I’m not sure if our thinking in the grandest sense of things is that different, but I on the other hand tend to think that the reduction in the need for expertise will quite likely happen in the future. Or at least a radical transformation of the current “IT professional” job roles will happen.
If one visits the museums of Europe, there always are these extremely beautiful writing desks that were build in the past. Clearly there used to be extremely talented artisans building those, but for some reason despite all our modern wealth, our writing desks are hideous, bought from Ikea. What the hell happened? Where are all the beautiful handcrafted writing desks? Well it turns out that the price of human labor only goes up, while technology drives down the cost of machines, so all those master artisans went extinct as they were replaced by unskilled labor (cheap humans) combined with extremely productive machines. And that’s why my writing desk is ugly.

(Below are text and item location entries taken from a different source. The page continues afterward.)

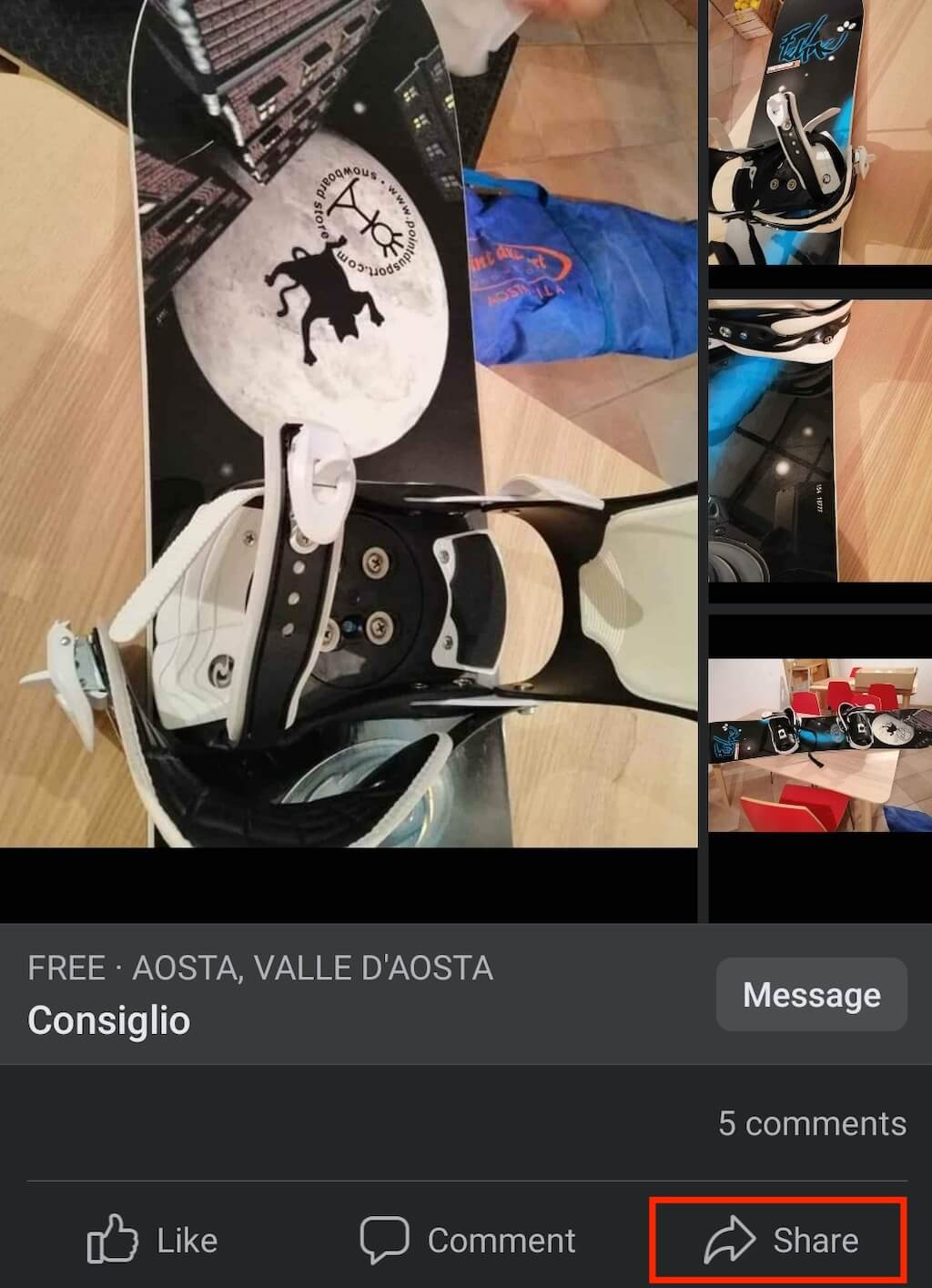The width and height of the screenshot is (932, 1288).
Task: Open the photo of the snowboard edge
Action: (x=819, y=441)
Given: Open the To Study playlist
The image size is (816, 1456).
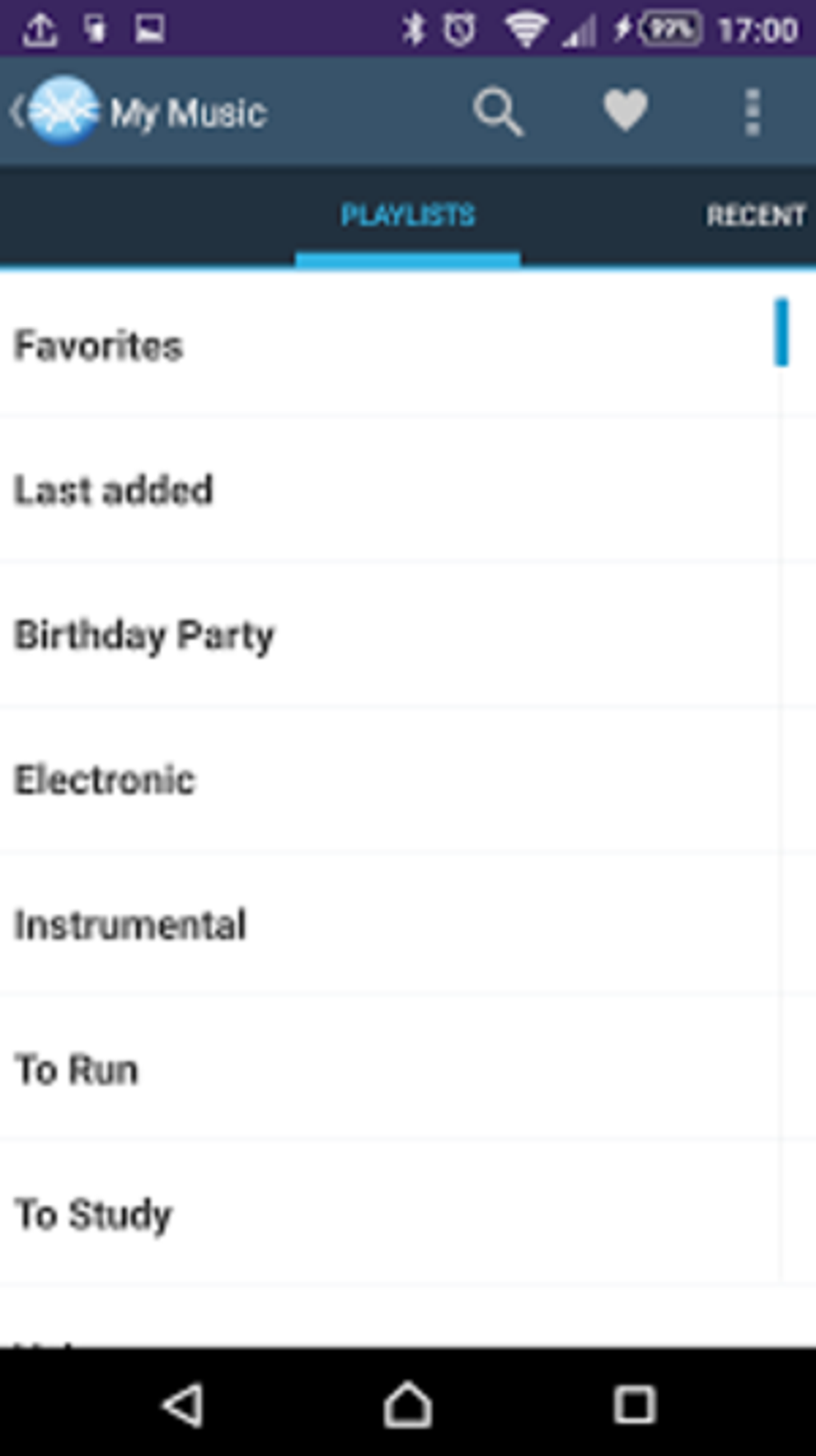Looking at the screenshot, I should point(390,1213).
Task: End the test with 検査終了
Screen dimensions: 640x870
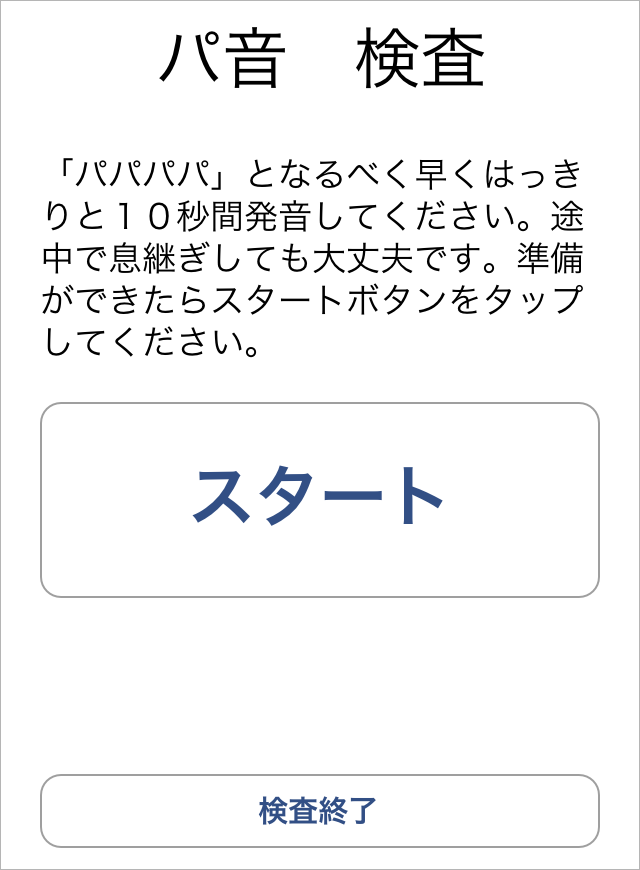Action: click(319, 810)
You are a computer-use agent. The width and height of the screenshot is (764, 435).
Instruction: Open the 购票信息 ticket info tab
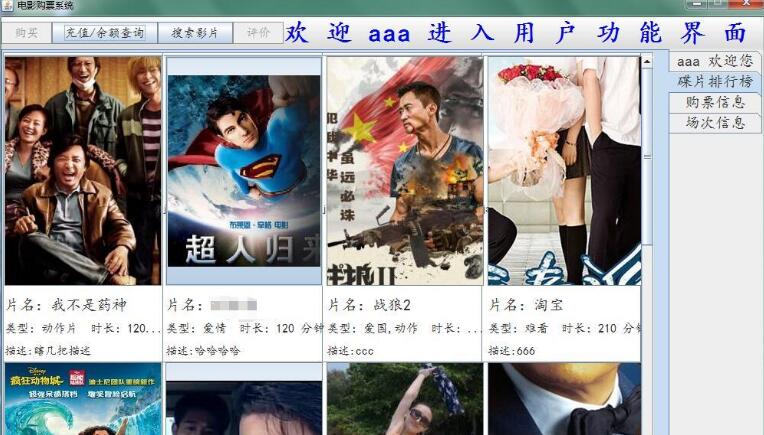(715, 102)
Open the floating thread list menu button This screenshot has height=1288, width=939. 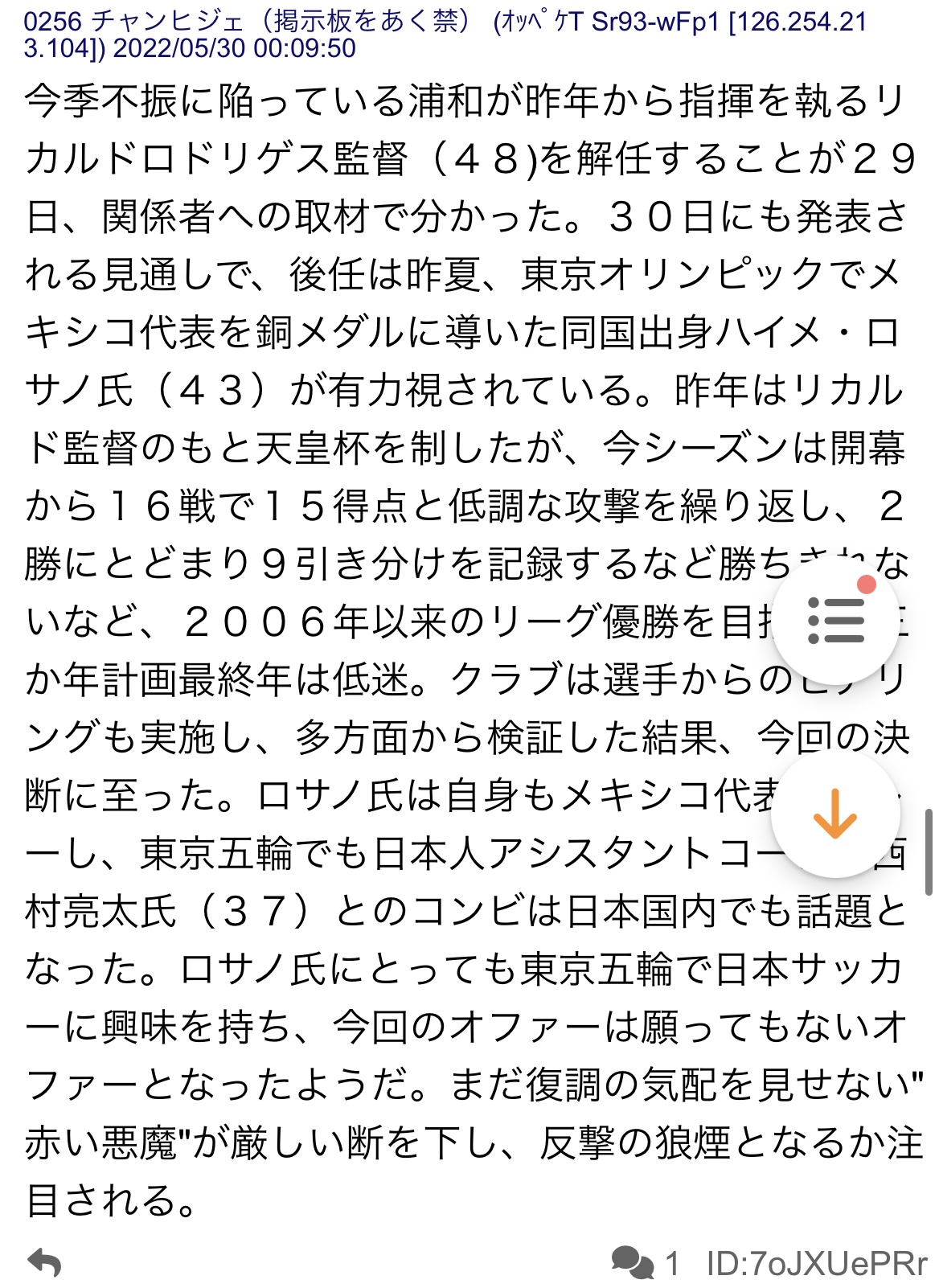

Can the same thing happen to artisan coders we employ today, who are carefully handcrafting beautiful, well written code? Certainly, and I believe we already have the technology. If I’m writing functions with a high-level programming language, there usually is this magical technology, built by some of the smartest people in the world, called a compiler, which takes care of translating my crude creation into working machine code. Writing machine code or some low-level programming language instead would suck, and it would be extremely time-consuming and expensive to do so, which is why I’m extremely thankful that compilers have been invented.
What is the next logical step for compilers? Instead of having them translate high-level programming to machine code, we should continue moving up and have them translate natural English language into machine code. Despite what my quality managers, compliance managers and humanist friends tell me, writing English in the modern world is actually a low level unskilled job, so you could probably get away with paying these people 30 €/hour writing MS Word instead of 100 €/hour for VS Code. Once the cost advantage for cheap unskilled labor using more intelligent machines is large enough, it’s game over for expensive artisan coders, and we will all get our custom code from a coding equivalent of an Ikea.
By this point, the IT Architects are usually screaming at me that programming is much more complicated than that. Sure, and it’s a fair point, but the process has already begun, and the technology will gradually get better and more capable. I don’t write simple scripts anymore or pay others to do it. I just ask my LLM to do what I want and then refactor the code 5 times and pick the output I like the most. And all these people who could have done work coding simple scripts have to retreat up the value chain or be fired. Eventually in the near future, we will go after some of the more skilled jobs traditionally done by junior coders and once again, they will have to retreat up the value chain or become unemployed. This process only goes one way, and once market share has been lost by traditional artisan coders, they will never gain it back.
In the past, there used to be this huge bubble in the ICT sector, having millions of American women as switchboard operations with some crazy projections for future demand needing millions and millions of more as phones got more popular. Now, the number of women employed by switchboard operations is around zero. Because that’s how you traditionally make money as an investor; by using a tremendous amount of capital to attack the demand for expensive human labor and replacing it with machines.
Granted, I’ve only talked about coding which is a subset of “IT professionals”-sector, but the case could be made for most of the other jobs within the field and frankly, multiple other high paying human-labor-intensive expert jobs. Once some nerds figure out how lawyer language actually works, there will be significantly fewer reasons for regular people to pay huge fees for simple consultations with lawyers. And frankly I’d rather quickly stick some medical sensor up my butt and give the data to Apple Healthcare than wait 10 hours inside a healthcare center for some arrogant expensive public healthcare doctor to prescribe me some basic antibiotics.
Most IT professionals I meet, and their labor could be at least partially replaced with sufficient investment of capital and time, and there is a huge financial incentive to do so, which makes it happening in my opinion quite inevitable. So in the future, many of these people working in traditional IT will have to retrain or find some other form of work, most of which might not even have been invented yet. For the next 1-5 years things don’t look this gloomy though, and the demand probably actually increases. Also, different markets move at different speeds and there will always be demand for some kind of “IT professional” work. But let’s say in a time frame of 10 years or more, I think it will be a bloodbath and there will be significant reduction both in coders and somewhat equivalent IT consult roles and also companies acting as middle men between human labor and the people who need IT work to be done. That business model has a life-cycle, and I believe it’s less eternal than we usually tend to think.